## start
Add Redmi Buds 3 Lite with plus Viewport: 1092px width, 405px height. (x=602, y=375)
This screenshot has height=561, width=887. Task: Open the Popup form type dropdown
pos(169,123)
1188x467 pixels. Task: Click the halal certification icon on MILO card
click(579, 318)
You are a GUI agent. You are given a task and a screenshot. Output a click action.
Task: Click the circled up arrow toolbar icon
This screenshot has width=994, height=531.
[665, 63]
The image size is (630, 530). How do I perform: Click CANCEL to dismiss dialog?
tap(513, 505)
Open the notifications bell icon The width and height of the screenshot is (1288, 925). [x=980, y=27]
## end
## start
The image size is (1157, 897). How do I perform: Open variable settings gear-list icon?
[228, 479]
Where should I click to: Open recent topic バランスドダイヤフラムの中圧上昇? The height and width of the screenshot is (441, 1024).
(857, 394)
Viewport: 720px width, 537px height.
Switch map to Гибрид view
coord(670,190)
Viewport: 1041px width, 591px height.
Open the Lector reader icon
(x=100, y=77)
## end
Rewrite everything from the line containing "This screenshot has height=561, width=887." down to the line containing "Open the notifications", changing "dropdown" to "drop-down list" and leaving all else as it stands.

→ Response for this exercise:
This screenshot has height=561, width=887. Task: Open the Popup form type drop-down list
pos(169,123)
1188x467 pixels. Task: Click the halal certification icon on MILO card
click(579, 318)
You are a GUI agent. You are given a task and a screenshot. Output a click action.
Task: Click the circled up arrow toolbar icon
This screenshot has width=994, height=531.
[665, 63]
The image size is (630, 530). How do I perform: Click CANCEL to dismiss dialog?
tap(513, 505)
Open the notifications bell icon The width and height of the screenshot is (1288, 925). [x=980, y=27]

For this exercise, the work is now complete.